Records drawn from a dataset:
###
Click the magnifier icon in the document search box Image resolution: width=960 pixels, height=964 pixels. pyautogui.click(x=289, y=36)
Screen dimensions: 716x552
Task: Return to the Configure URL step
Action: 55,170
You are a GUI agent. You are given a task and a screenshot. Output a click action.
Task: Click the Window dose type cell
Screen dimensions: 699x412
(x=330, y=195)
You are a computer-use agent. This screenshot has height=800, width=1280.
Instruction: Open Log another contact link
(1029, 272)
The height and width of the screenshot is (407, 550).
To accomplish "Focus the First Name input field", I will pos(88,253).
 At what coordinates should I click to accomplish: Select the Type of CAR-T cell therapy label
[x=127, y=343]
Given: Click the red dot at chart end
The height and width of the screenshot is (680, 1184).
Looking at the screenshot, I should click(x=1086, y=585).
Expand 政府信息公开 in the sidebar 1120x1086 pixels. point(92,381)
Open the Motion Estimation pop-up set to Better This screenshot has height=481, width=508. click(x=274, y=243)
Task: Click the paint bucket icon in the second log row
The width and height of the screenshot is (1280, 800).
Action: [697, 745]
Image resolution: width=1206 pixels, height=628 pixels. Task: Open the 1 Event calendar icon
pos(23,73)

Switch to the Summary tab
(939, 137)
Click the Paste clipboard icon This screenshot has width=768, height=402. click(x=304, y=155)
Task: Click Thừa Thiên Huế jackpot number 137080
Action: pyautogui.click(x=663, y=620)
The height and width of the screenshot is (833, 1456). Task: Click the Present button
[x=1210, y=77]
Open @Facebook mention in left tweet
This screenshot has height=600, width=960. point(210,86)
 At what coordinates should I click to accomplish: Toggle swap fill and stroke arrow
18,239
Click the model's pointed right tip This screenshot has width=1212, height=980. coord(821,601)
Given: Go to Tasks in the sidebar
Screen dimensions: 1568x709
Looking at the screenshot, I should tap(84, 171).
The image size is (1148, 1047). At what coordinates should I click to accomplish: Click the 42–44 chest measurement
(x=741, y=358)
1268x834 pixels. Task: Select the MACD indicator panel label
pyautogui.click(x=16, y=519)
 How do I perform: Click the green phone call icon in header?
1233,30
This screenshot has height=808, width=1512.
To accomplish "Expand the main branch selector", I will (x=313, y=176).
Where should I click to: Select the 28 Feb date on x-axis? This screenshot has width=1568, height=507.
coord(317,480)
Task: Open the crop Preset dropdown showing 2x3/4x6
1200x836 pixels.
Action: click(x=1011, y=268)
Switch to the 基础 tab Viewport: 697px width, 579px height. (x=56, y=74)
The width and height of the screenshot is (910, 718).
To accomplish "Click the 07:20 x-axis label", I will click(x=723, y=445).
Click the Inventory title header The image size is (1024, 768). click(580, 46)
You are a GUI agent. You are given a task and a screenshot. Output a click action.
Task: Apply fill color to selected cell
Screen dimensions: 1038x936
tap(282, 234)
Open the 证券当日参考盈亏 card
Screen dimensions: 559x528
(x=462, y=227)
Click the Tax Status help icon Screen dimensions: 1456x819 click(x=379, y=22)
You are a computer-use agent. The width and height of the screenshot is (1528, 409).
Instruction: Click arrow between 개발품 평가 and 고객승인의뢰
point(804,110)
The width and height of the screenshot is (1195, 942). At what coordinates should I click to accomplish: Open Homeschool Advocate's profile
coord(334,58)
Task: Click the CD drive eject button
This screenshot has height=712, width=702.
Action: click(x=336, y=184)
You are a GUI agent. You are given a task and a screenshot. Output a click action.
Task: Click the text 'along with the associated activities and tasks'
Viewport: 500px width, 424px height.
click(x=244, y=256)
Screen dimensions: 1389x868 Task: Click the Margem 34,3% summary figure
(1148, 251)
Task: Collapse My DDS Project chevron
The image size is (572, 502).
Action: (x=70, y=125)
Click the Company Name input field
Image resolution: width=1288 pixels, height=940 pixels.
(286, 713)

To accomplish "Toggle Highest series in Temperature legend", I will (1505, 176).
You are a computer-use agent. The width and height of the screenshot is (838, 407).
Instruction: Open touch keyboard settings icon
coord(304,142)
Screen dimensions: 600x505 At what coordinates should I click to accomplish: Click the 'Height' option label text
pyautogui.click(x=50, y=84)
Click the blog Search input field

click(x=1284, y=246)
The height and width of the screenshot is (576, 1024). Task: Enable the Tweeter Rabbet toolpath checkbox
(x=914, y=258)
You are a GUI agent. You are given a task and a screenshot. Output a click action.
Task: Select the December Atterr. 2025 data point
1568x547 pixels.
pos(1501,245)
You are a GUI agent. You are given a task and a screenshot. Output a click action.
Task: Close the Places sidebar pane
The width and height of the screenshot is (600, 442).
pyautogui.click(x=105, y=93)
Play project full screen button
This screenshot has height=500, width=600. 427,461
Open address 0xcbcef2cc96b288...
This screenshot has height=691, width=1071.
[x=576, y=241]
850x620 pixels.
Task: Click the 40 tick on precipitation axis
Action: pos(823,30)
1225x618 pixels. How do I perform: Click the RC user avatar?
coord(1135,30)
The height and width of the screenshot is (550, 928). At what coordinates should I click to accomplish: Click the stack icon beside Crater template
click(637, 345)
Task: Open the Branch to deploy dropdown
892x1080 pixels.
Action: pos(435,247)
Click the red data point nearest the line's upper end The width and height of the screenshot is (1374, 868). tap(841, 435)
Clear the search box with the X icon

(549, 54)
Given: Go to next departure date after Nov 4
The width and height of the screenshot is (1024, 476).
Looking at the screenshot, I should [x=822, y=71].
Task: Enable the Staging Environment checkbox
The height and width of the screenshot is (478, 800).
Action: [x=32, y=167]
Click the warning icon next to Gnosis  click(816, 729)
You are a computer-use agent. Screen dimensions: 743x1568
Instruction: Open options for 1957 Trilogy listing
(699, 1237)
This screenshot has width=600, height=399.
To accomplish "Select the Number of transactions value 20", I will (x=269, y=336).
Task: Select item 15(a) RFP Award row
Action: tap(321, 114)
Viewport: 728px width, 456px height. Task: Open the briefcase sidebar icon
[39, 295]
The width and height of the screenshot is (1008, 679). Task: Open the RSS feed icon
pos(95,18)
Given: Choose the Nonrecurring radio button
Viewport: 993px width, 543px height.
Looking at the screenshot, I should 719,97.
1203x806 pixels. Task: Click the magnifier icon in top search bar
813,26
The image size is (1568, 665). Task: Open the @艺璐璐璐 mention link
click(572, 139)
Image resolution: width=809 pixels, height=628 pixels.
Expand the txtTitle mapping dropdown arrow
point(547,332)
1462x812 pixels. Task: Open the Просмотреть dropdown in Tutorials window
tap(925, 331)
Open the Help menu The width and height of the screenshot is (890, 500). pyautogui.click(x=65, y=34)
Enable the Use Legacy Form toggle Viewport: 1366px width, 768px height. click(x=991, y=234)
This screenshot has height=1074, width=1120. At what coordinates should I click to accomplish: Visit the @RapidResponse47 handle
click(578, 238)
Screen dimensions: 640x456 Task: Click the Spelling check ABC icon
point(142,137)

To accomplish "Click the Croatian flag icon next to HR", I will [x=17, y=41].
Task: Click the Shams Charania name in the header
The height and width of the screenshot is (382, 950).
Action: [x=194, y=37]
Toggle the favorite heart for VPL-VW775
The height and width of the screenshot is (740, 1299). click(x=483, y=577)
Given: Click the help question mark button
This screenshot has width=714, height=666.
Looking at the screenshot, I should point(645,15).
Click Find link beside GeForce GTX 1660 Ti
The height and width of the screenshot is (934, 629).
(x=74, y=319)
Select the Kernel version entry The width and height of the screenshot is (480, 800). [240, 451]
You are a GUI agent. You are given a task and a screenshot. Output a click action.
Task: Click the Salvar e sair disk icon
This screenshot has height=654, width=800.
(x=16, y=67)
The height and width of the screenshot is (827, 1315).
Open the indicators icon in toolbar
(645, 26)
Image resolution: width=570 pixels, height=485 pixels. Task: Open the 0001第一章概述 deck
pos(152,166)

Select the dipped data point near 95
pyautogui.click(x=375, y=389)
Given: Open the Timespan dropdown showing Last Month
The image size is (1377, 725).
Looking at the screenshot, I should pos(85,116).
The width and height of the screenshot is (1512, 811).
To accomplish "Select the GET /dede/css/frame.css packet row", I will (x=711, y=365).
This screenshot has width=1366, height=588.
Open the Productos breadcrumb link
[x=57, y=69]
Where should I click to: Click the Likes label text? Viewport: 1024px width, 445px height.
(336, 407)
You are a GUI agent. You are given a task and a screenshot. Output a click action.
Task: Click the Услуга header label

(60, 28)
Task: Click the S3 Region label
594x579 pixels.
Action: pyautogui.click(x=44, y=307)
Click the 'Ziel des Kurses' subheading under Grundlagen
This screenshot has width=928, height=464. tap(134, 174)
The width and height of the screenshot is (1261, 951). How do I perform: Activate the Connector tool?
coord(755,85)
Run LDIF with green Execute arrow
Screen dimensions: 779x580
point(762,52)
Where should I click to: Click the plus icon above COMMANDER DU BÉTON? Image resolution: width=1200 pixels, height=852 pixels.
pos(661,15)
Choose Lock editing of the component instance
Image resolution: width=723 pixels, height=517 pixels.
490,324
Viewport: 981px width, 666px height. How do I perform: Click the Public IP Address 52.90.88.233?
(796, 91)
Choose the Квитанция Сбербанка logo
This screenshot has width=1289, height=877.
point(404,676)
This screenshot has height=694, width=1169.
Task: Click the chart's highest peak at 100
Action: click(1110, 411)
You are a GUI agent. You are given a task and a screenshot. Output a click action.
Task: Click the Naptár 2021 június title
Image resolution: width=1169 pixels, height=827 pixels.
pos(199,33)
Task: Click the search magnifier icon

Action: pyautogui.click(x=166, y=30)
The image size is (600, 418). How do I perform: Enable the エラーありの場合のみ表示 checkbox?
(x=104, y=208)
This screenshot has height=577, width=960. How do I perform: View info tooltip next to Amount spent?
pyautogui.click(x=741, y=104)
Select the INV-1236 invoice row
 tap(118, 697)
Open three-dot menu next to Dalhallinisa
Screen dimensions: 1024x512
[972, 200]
###
What you will do: Beginning at the first line of the records, retype exactly every line up to and including the one with "You are a computer-use agent. This".

The answer:
Click the magnifier icon in the document search box Image resolution: width=960 pixels, height=964 pixels. pyautogui.click(x=289, y=36)
Screen dimensions: 716x552
Task: Return to the Configure URL step
Action: 55,170
You are a GUI agent. You are given a task and a screenshot. Output a click action.
Task: Click the Window dose type cell
Screen dimensions: 699x412
(x=330, y=195)
You are a computer-use agent. This screenshot has height=800, width=1280.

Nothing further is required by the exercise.